Deep Learning for ASR: Wav2Vec 2.0
"The shift from traditional Gaussian Mixture Models (GMMs) to Deep Neural Networks fundamentally altered Speech Recognition. With self-supervised models like Wav2Vec 2.0, we no longer need thousands of hours of manually transcribed audio."
The Paradigm Shift
Historically, Automatic Speech Recognition (ASR) pipelines were highly fragmented. Developers extracted Mel-Frequency Cepstral Coefficients (MFCCs), passed them into a GMM-HMM acoustic model, and mapped them to language models. Today, End-to-End Deep Learning replaces this entirely, learning the acoustic feature representations directly from the raw audio waveform.
How Wav2Vec 2.0 Learns
Developed by Facebook AI, Wav2Vec 2.0 is a Self-Supervised Learning framework. It consists of a multi-layer convolutional feature encoder which takes raw audio as input and outputs latent speech representations.

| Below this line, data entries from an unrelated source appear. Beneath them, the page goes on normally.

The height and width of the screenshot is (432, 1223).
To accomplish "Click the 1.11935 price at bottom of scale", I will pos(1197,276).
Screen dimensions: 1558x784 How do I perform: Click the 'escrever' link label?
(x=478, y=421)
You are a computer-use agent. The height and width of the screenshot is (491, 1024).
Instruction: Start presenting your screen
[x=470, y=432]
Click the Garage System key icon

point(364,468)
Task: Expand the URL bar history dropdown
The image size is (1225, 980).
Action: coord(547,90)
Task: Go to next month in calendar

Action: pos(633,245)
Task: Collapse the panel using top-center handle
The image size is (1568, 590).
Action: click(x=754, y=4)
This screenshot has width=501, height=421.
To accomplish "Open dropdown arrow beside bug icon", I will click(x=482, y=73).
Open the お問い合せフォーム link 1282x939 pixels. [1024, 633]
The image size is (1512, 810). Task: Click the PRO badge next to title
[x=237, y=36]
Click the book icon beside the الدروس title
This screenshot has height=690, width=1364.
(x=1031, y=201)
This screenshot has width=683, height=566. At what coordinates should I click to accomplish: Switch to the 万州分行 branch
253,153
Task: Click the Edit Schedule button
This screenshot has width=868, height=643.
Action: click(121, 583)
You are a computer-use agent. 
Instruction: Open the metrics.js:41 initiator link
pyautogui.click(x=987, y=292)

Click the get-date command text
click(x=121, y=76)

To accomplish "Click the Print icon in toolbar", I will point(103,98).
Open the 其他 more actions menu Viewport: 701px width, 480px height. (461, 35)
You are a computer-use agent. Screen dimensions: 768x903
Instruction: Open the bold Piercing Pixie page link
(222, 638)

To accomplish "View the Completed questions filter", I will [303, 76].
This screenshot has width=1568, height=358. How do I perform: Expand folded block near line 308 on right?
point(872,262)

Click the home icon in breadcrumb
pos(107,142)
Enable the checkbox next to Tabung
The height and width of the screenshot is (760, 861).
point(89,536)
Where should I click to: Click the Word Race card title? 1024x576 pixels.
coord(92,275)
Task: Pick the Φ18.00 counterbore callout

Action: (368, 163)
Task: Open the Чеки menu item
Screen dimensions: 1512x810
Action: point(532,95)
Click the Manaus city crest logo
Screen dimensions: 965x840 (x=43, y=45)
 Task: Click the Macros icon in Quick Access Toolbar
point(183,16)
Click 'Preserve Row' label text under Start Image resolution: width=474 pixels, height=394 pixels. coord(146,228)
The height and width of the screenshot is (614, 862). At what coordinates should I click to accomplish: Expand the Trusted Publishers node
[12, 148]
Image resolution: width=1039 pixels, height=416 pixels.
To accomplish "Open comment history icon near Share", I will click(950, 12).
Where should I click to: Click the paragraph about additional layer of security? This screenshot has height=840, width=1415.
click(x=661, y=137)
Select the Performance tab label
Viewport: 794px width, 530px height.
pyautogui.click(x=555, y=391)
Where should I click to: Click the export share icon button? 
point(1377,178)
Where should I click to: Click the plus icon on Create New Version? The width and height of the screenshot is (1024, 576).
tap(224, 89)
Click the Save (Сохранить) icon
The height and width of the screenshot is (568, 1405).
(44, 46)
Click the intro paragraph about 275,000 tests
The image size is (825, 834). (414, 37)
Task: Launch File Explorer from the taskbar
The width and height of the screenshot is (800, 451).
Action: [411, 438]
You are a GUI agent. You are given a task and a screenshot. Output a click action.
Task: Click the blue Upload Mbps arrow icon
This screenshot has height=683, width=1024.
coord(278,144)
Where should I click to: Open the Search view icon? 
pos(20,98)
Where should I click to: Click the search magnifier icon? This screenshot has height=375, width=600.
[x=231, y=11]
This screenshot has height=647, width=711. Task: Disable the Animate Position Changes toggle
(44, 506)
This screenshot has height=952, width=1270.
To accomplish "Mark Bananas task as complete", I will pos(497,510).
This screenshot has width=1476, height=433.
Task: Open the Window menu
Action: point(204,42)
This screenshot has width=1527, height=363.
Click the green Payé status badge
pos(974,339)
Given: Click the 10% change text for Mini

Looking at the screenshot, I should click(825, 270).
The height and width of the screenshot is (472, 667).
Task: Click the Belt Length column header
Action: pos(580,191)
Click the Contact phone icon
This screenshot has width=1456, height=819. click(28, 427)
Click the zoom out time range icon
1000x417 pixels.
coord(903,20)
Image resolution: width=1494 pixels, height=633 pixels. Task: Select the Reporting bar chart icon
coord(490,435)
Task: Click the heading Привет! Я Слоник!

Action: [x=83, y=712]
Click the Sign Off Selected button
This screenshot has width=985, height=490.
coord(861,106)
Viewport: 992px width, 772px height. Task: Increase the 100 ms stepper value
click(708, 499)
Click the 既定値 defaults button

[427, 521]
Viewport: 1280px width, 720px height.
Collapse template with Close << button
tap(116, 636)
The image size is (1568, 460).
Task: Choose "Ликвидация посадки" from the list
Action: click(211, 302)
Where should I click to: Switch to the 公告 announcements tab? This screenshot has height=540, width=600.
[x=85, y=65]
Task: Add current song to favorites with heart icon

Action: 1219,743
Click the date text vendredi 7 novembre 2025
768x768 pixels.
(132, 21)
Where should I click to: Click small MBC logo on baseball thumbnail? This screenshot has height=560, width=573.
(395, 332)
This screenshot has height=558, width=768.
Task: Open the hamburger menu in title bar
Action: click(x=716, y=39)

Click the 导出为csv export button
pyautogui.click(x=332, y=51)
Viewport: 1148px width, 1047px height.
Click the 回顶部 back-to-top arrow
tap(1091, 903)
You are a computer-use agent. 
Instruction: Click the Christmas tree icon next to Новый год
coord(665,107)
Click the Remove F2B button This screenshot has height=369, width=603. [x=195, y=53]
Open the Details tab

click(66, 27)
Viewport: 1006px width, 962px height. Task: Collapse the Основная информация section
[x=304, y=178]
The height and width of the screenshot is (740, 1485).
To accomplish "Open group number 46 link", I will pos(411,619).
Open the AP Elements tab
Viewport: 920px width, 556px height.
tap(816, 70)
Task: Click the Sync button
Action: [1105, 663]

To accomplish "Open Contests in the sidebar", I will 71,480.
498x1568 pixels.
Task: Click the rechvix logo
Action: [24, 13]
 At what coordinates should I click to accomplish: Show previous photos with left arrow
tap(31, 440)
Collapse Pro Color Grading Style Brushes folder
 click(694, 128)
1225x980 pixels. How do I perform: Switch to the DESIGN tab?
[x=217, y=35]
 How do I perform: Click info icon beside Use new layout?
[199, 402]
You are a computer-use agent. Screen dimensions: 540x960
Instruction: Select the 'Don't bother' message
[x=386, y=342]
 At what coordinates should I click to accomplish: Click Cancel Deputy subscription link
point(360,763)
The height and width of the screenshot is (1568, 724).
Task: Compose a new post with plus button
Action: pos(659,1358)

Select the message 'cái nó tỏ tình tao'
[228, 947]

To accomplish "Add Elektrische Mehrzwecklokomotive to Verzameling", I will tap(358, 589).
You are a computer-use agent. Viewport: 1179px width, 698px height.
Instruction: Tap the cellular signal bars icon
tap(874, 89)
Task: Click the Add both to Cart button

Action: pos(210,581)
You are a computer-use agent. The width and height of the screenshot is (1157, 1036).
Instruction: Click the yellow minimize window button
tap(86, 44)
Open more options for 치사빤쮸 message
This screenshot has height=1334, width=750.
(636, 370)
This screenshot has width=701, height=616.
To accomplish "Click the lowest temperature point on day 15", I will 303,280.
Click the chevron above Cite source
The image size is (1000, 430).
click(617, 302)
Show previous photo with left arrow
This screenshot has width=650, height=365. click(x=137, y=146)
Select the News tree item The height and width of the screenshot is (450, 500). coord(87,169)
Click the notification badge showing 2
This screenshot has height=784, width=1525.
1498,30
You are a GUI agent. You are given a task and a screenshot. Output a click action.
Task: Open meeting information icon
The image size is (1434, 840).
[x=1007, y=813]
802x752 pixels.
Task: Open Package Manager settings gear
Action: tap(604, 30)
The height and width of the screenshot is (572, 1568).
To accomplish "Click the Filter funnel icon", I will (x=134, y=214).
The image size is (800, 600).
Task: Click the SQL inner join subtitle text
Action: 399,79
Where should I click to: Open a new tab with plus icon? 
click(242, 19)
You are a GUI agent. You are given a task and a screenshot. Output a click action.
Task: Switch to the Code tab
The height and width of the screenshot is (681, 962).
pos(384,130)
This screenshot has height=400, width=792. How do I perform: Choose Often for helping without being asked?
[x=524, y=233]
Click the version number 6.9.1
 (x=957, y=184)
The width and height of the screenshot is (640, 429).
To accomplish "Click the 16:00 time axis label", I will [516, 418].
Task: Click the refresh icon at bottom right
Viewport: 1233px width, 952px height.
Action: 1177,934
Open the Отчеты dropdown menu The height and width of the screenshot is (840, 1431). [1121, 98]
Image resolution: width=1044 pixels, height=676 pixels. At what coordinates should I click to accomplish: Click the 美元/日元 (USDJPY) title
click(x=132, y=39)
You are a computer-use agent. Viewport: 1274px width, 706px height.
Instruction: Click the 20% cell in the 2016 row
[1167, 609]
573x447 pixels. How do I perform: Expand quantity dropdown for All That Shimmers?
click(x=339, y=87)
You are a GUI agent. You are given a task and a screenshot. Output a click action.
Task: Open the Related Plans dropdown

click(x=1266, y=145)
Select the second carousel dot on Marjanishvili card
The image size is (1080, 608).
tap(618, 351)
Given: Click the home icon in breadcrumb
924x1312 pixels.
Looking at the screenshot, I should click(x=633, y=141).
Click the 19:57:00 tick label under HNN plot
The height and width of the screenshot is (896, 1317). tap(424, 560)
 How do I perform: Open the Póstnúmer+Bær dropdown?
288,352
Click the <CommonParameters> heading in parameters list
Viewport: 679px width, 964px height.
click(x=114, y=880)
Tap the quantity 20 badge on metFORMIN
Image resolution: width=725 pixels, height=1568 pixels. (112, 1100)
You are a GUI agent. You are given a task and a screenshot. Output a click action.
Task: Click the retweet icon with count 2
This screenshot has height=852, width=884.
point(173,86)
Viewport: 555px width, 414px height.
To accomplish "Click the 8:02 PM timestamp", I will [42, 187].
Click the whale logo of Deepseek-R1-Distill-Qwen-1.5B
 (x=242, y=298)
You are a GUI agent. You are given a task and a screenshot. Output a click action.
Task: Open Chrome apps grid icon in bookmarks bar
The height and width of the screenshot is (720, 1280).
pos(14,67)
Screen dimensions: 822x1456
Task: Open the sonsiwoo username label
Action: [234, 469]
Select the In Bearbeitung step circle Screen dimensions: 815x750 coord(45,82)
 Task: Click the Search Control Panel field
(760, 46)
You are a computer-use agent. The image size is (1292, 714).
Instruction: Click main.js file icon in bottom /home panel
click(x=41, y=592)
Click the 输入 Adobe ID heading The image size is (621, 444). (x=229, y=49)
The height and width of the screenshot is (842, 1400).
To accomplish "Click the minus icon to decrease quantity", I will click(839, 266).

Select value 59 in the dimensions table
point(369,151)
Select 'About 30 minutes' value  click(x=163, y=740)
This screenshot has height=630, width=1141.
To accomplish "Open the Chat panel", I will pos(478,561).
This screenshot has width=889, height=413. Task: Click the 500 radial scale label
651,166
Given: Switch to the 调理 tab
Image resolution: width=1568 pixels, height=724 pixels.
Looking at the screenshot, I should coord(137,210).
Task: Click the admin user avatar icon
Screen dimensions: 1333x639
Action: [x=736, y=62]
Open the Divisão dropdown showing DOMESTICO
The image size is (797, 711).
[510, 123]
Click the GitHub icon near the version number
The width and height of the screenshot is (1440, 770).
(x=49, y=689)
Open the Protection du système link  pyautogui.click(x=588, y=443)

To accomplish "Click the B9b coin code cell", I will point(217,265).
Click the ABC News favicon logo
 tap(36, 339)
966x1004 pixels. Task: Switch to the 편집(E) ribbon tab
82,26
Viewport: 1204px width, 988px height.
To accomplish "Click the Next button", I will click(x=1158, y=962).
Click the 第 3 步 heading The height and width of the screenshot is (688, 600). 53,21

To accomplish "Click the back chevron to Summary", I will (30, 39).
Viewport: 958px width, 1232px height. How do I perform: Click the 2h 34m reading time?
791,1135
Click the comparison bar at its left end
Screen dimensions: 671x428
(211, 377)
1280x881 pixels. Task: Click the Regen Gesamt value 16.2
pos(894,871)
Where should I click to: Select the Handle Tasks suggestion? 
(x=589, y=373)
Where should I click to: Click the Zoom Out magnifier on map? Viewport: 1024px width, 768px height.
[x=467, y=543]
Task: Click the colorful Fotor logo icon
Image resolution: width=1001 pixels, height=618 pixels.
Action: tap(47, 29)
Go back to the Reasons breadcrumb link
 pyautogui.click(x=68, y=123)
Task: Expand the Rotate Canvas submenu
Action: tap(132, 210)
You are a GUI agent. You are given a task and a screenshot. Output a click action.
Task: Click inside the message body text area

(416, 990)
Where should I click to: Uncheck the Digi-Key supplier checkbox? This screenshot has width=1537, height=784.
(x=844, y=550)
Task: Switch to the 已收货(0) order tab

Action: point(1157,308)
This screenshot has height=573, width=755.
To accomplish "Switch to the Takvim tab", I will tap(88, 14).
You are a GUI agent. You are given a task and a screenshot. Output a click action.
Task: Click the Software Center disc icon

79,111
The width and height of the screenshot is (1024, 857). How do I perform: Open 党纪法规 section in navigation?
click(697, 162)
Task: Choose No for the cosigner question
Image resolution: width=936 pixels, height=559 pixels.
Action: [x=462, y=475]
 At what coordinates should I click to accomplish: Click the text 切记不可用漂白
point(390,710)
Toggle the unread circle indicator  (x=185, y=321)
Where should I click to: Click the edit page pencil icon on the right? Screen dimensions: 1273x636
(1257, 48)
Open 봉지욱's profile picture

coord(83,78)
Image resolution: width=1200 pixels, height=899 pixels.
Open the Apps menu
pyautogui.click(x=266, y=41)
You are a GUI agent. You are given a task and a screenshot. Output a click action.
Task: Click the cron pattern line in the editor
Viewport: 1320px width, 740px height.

- Masking: Similar to how BERT masks words in NLP, Wav2Vec 2.0 masks spans of the encoded audio representations.
- Contrastive Task: The Transformer network tries to predict the correct quantized speech representation for the masked sections out of a set of distractors.
? Architectural FAQs
Why is a 16kHz sampling rate required?
Most pretrained Wav2Vec 2.0 models (like `facebook/wav2vec2-base-960h`) were trained on datasets like LibriSpeech which are sampled at 16,000 Hz. Feeding audio at 44.1kHz will result in misaligned tensor shapes and garbage transcriptions.
What does CTC Decoding actually do?
Because people speak at different speeds, audio frames rarely align perfectly with output characters (e.g., a 2-second clip saying "Hi" might have 100 frames mapping to 'H' and 100 to 'I'). CTC (Connectionist Temporal Classification) solves this by outputting a probability matrix for characters at every frame, utilizing a "blank" token to collapse repeated sequences (e.g., H-H-H-blank-I-I-I -> HI).